Hi.
Yesterday I set up a small PHP web service on one of our CentOS 5
servers. It uses Smarty for templating, with the dynamically compiled
templates being stored in a directory with SELinux context
root:object_r:httpd_sys_content_t. The system runs with SELinux in
enforcing mode, with httpd using the context root:system_u:httpd_t.
For the fun of it, I looked through the SELinux policy allow rules, but
I couldn't find a rule that says that processes in the httpd_t domain
can write to files labeled httpd_sys_content_t, but it does anyway.
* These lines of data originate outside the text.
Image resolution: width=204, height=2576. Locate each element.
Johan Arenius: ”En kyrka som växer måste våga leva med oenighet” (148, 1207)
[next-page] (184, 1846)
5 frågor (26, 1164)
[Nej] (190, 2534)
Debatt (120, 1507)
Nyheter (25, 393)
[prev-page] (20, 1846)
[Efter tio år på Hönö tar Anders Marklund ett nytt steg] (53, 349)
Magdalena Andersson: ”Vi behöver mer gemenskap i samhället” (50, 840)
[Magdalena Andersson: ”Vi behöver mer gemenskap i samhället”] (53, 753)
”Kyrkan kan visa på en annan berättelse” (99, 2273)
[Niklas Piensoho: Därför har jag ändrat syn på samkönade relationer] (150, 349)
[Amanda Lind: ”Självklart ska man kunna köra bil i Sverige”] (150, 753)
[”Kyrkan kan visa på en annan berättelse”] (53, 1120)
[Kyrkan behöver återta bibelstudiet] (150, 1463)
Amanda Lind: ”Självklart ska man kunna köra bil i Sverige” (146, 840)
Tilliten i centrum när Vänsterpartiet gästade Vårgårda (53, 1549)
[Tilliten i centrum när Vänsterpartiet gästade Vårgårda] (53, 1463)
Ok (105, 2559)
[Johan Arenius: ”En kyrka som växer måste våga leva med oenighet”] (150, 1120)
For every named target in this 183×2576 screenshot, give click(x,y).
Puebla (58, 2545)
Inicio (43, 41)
I got the (supposedly) complete list of active policy rules using the
command
sesearch -a
Running the command
sesearch -a | grep 'httpd_t ' | grep httpd_sys_content_t
produces the following list:
allow httpd_t httpd_sys_content_t : file { ioctl read getattr lock };
allow httpd_t httpd_sys_content_t : dir { ioctl read getattr lock
search };
allow httpd_t httpd_sys_content_t : lnk_file { ioctl read getattr
lock };
allow httpd_t httpd_sys_content_t : file { ioctl read getattr lock };
allow httpd_t httpd_sys_content_t : dir { ioctl read getattr lock
search };
allow httpd_t httpd_sys_content_t : lnk_file { read getattr };
type_transition httpd_t httpd_sys_content_t : process
httpd_sys_script_t;
I don't see any rule that allows httpd_t processes to write to
httpd_sys_content_t directories. What is going on?